« L’expérience fait voir aussi que toujours un fou se moque de l’autre, et que tous les deux se divertissent réciproquement : souvent même, c’est le plus fou qui rit de meilleur cœur du moins fou ». Erasme
La figure du fou : el mehboul/ hbilou, ou encore celle de l’idiot du village, est intrinsèquement liée à l’environnement et, à la conceptualisation des figures sociales, et souvent à la place accordée aux contes et légendes locales, parmi lesquels citons les histoires mythiques de Djhoha mi-fou mi- sage, et dont les récits divertissent et enseignent .
Je vais vous conter ce soir l’histoire d’Ouda, de son vrai nom Massouda, une marginale vivant dans un lieu, où le despotisme du nombre sévit la plaçant sans équivoque aux antipodes de la norme. La première fois que je la rencontre, elle apparaît à moi au comble du risible, telle une figure mystique d’un conte pour enfant.
Pourquoi est –elle ainsi? Comment en est-elle arrivée là?
Elle se balade nuit et jour, va et vient à sa guise, ne se gêne pas pour ôter son voile pour rire, crier, vociférer. Le quotidien d’Ouda, est ponctué de longues siestes et de magnifiques mélopées.
Ce matin, elle affichait une mine boudeuse, j’essaye de l’aborder, elle reste de marbre, très versatile et capricieuse à un point déroutant et voilà qu’elle pouffe de rire et se met à me raconter une anecdote.

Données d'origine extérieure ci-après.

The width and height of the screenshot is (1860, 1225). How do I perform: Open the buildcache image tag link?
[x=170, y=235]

Ouda attire la sympathie de gens du Ksar, rarement les moqueries, jamais les outrages, « elle est rigolote », m’affirme l’un , et l’autre ajoute « j’ai grandi, fondé une famille, et Ouda reste un être immuable » une légende du quartier.

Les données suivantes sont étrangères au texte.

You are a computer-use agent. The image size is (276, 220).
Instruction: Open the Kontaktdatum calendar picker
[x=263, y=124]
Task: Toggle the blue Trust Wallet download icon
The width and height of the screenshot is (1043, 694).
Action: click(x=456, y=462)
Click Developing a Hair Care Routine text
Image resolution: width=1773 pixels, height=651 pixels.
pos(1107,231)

Il est assez fréquent de la voir « traîner » non loin de l’école primaire, « l’unique institution » du ksar, surtout à l’heure de déjeuner, au moment de servir les repas, les employés qui assurent le service à la cantine l’incluent systématiquement. Ainsi notre école compte 78 élèves et une Ouda ! Ne dit-on pas que le charme des enfants provient de la folie « qui leur épargne la raison, et même coup le soucis? ».
Sa dernière frasque excentrique, est une tentative d’évasion spectaculaire, digne des grands « Evadés ». Elle aurait creusé un passage, à l’aide d’une cuillère, une tâche assez réalisable puisque qu’elle habite une maison en terre et d'argile. Évidement, nous avions tous trouvé cette naïve entreprise amusante, à l’exception de son pauvre mari.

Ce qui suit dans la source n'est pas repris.